Enter your username and password, and click Log In.  

Now we’re on the main WordPress Dashboard.  

 

Here is a rundown of each of the tabs on the Dashboard:  

Home: Where we are now – your main login screen.  

Updates: Shows you all the updates that are available for your site.  

Jetpack: A plugin that comes pre-installed with most installations.  

Posts: Add and manage your posts here.  

Media: Where all your files are stored–PDFs, video files, audio files, images, etc. 

  • Click Library if you want to see what’s in your library and add it to a post or page. 
  • Click Add New if you want to add new media.  

Pages: A lot like posts, but they are in a different directory and have different settings.  

Comments: See pending comments, delete comments, approve comments, etc.  

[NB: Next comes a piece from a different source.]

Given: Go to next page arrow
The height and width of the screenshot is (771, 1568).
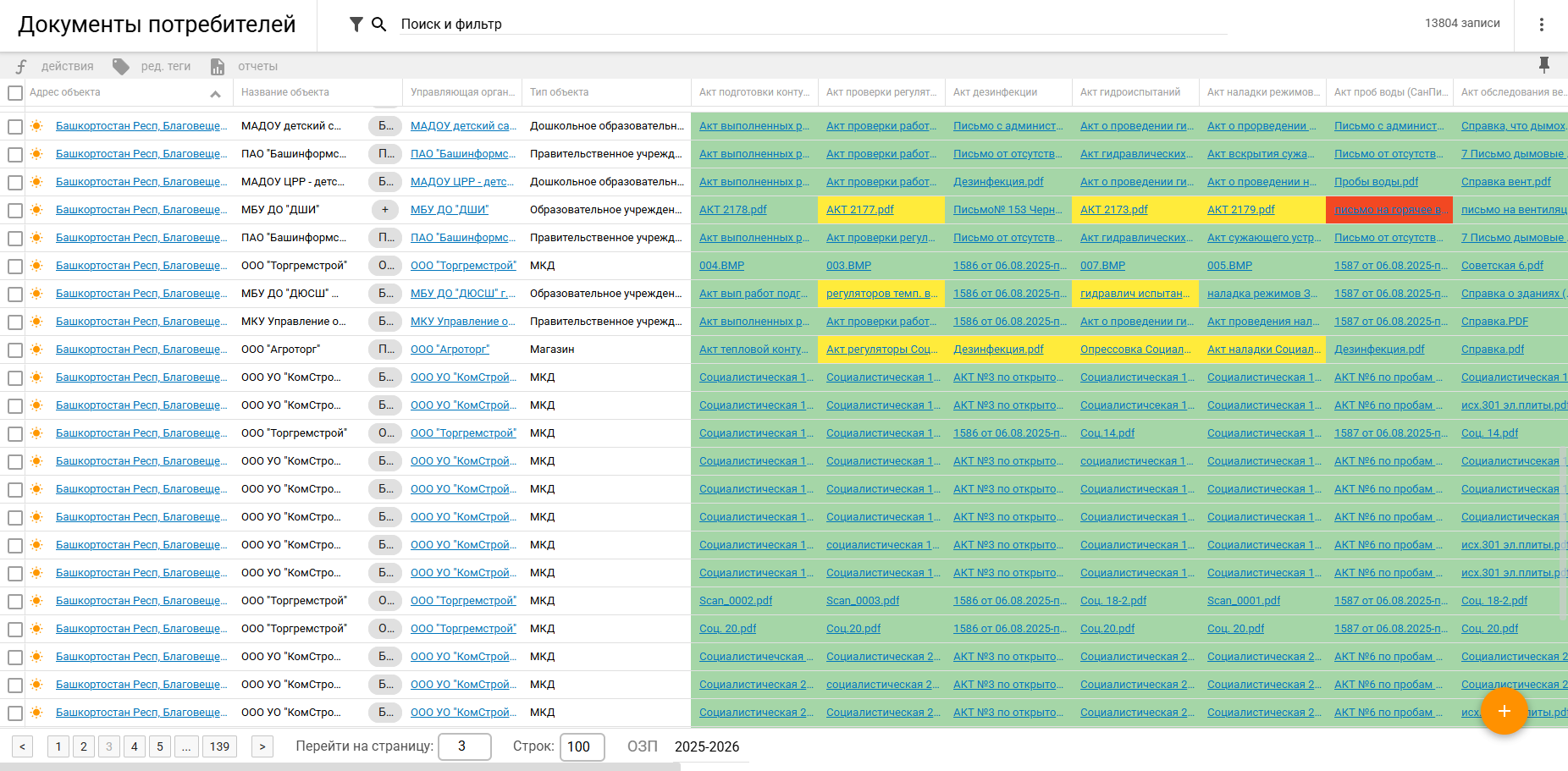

Marketplace: Go here to get plugins and themes.  

Appearance: Here you can edit your theme, customize your blog, create your widgets, create your menus, add additional them files, check your theme options, and also edit your themes. 

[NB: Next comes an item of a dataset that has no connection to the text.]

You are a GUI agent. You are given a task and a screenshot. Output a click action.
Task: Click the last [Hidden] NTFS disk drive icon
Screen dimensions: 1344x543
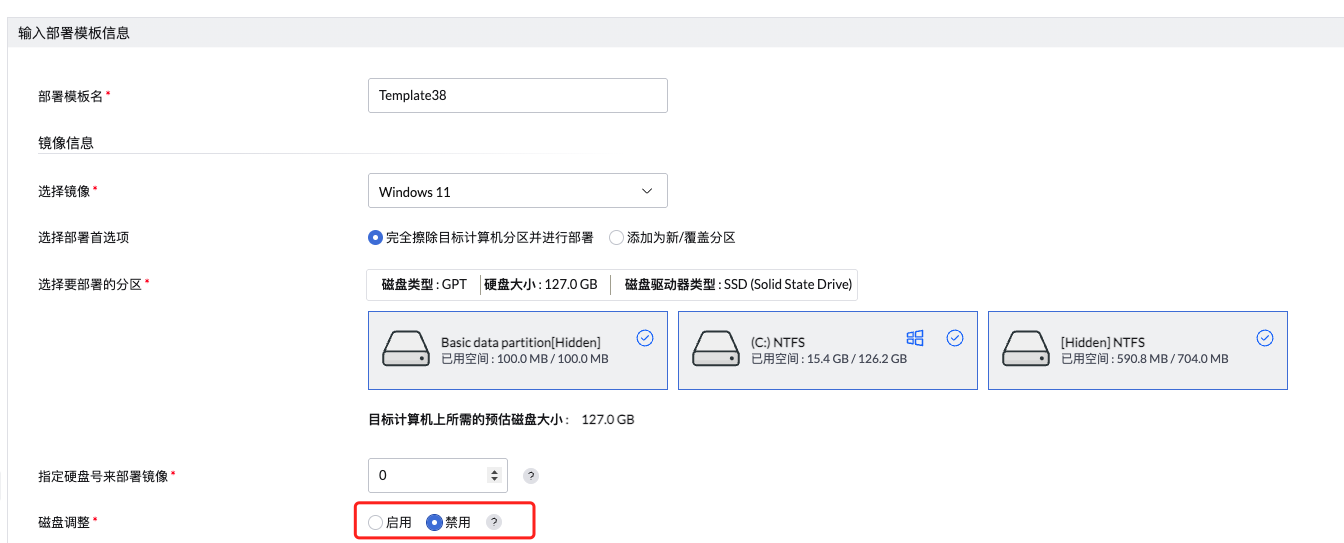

Plugins: Go here to install plugins to make your blog perform in different ways. You can upload them from your computer if you have them downloaded, or get them from the WordPress directory. You can also edit plugins, but be careful if you are still a beginner.  

Users: Allows you to control, edit, delete, or add various users and allow them to post, comment, etc.  

Tools: Goes through various tools you can put on your WordPress. 

Settings 

  • General: allows you to control your site title, tagline, URLS, email address, timing, etc. 
  • Writing: configures way your writing shows up 
  • Reading: shows which way your blog will be aligned, what you want your first page to show – posts or static, how many blog pages to show, syndication options, article feeds, and search engine visibility 
  • Discussion: lets you control the way that people interact 
  • Media: manage your media (like the Media button above).  
  • Permalinks: show the structure of your URL – whether you want it to say the post name, number, etc. 

WP Super Cashe: Makes your blog run faster.  

 

The tabs you’ll be using the most are posts and pages. This is where you want to go when you add new content to your blog.